Meloni explicou que, em conversas recentes com Trump, houve um mal-entendido sobre as intenções dos países europeus, que não devem ser vistas como uma postura antiamericana. Ela também mencionou que se reunirá com outros líderes europeus e que uma reunião no Conselho Executivo Europeu poderá ser convocada para discutir a situação. O impacto das tarifas é amplamente discutido, com a possibilidade de ações coordenadas por parte da União Europeia, especialmente a partir da França.

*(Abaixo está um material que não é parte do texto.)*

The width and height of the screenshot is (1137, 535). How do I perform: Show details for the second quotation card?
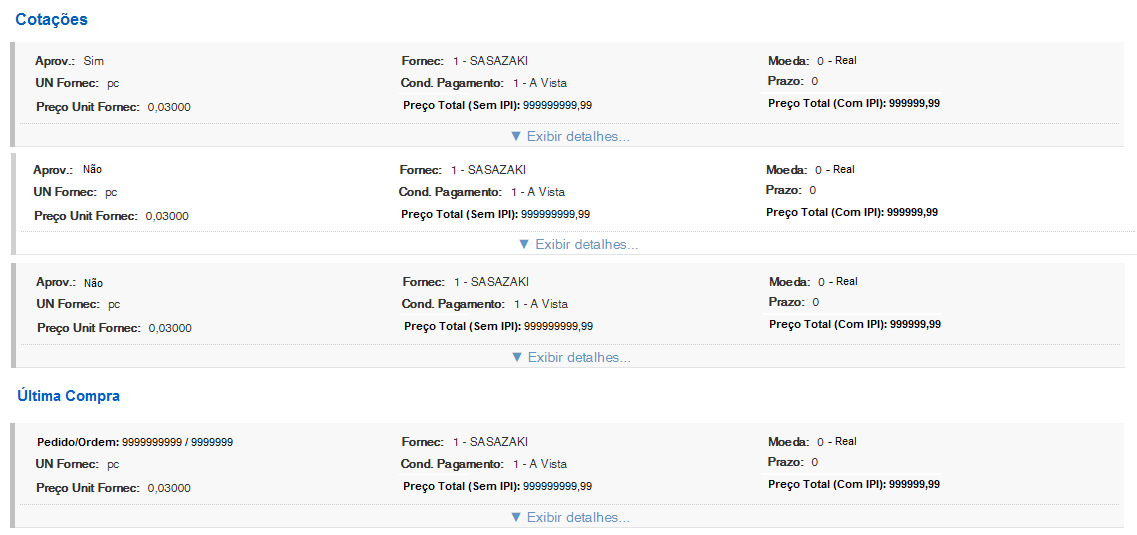pyautogui.click(x=578, y=244)
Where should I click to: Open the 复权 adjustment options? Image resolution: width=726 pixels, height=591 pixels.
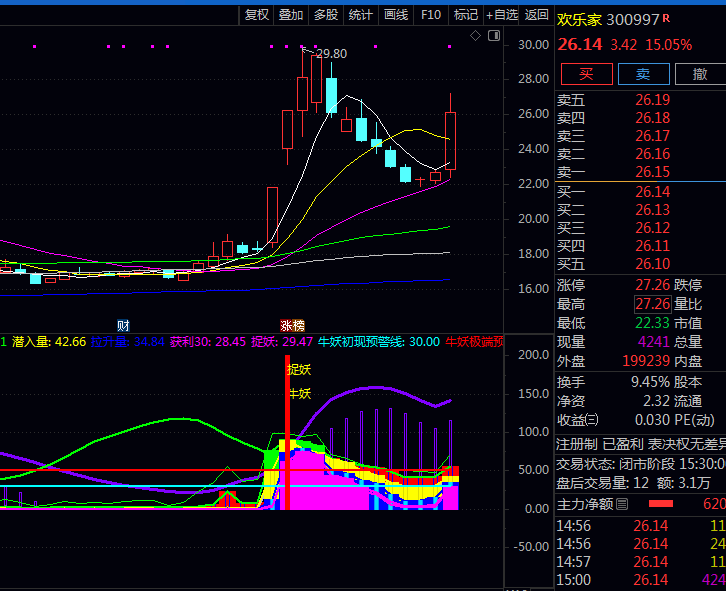[257, 14]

O governo francês, sob a liderança de Emmanuel Macron, pode ativar o Instrumento Anticoerção da UE, uma medida criada para responder a pressões econômicas externas. Essa situação reflete a crescente preocupação com a segurança no Ártico e o interesse estratégico dos EUA na Groenlândia, uma região rica em recursos naturais. O desenrolar dos eventos pode moldar as relações entre a Europa e os Estados Unidos, à medida que as nações buscam um caminho diplomático para resolver a crise.